Direttore Collavino, c'era questo sentore di crisi anche prima della sosta? Che ragionamenti avete fatto?
Fino all'ultimo giorno con Andrea abbiamo lavorato intensamente. Tutto il periodo che abbiamo utilizzato durante la sosta è servito per rinforzarci internamente nelle convinzioni. Non ci sono stati ragionamenti fatti con grosso anticipo o retro pensieri. Non ci si aspettava questa situazione e a fine serata ci siamo ritrovati terzultimi in classifica quindi abbiamo maturato la decisione di cambiare allenatore. Gabriele ha lavorato con noi e conoscevamo la metodologia, siamo convinti e consapevoli che abbia gli strumenti per dare una svolta.
Cosa ti aspetti di vedere dai tuoi ragazzi contro il Monza?
Portare punti, che siano tre o uno per invertire con convinzione una rotta. Il Monza è una squadra che Palladino ha rigenerato e hanno una mentalità fresca. Quello che va chiarito bene è affrontare bene la prima in una condizione mentale superiore.
Ci sono giocatori leader?
Non so se nelle top squadre ce ne siano più di quattro. Questa squadra ha Silvestri, Walace, Pereyra, Deulofeu e Perez.
In che ruolo vedi Pereyra?
Tranne in porta può giocare ovunque. Con lui non ho ancora parlato perché ieri era particolarmente scosso, ci parlerò oggi con calma e sentirò cosa mi dice lui che è la cosa più importante.
Cosa cambierà?
Tranne il modulo, che è da 30 anni che non si cambia qui, si può vedere come cambiare l'interpretazione di esso. Questa squadra ha bisogno di giocare per liberarsi dalla situazione presente.

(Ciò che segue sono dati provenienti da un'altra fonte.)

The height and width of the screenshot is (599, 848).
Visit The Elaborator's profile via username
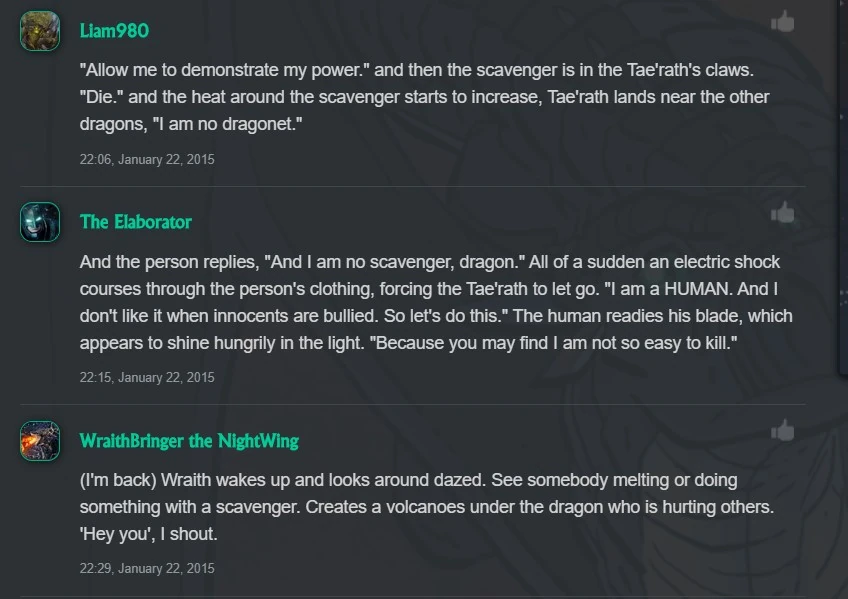click(x=135, y=222)
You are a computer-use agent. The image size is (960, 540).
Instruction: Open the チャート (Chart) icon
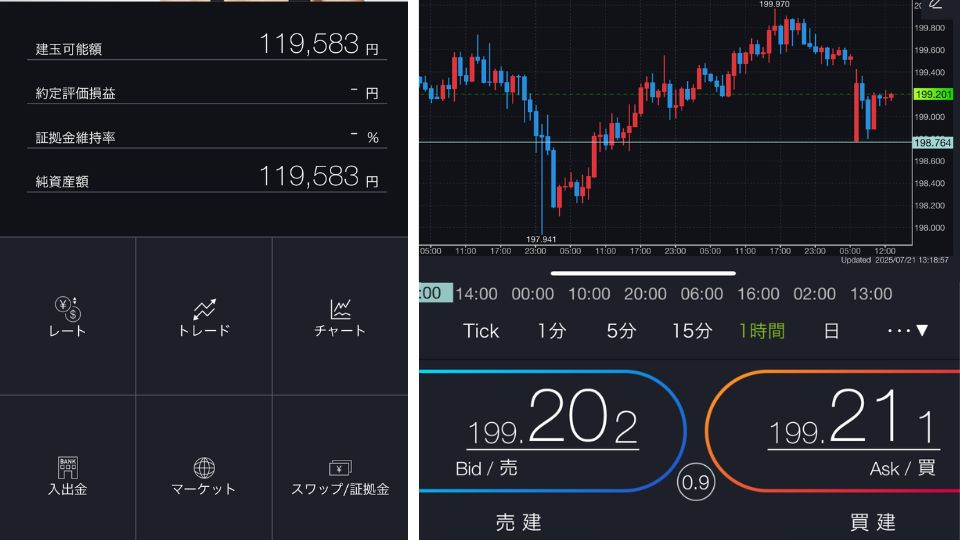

Quanti punti servono per uscire dalla crisi al giro di boa?
Non mi sono fatto tabelle, c'è da fare un passettino alla volta per uscire dal fango. Quando sei tranquillo pensi, ma ora c'è bisogno di agire in serenità. Io non sono una persona ansiosa di natura e lo trasmetto all'ambiente. Se sono carico trasmetto all'ambiente la carica. Ed è questo quello di cui abbiamo bisogno adesso.
Come ha ritrovato Samardzic?
Ieri al ristorante gli ho detto 'Sei ancora arrabbiato con me?' e mi ha risposto ridendo. Quindi credo si sia detto tutto e sarà lui a dirmi di cosa ha bisogno.
Hai in testa qualche piccola rivoluzione tecnica?
La vecchia guardia non può cambiare la situazione ma è il contesto generale che permette loro di essere leader. Sono convinto che Walace ritorni a essere il Walace da Monza.
I rientri di Davis e Masina e i dialoghi con Success: quanto sta lavorando con la testa dei giocatori?
Sono convinto che sia fondamentale mettere un giocatore nelle condizioni di esprimersi per quello che lui ha dentro. Se non lo capisci non puoi migliorarlo. I recuperi sono un'evidenza. Davis lo conosco dall'Inghilterra e va recuperato. Siamo contenti che sia tornato.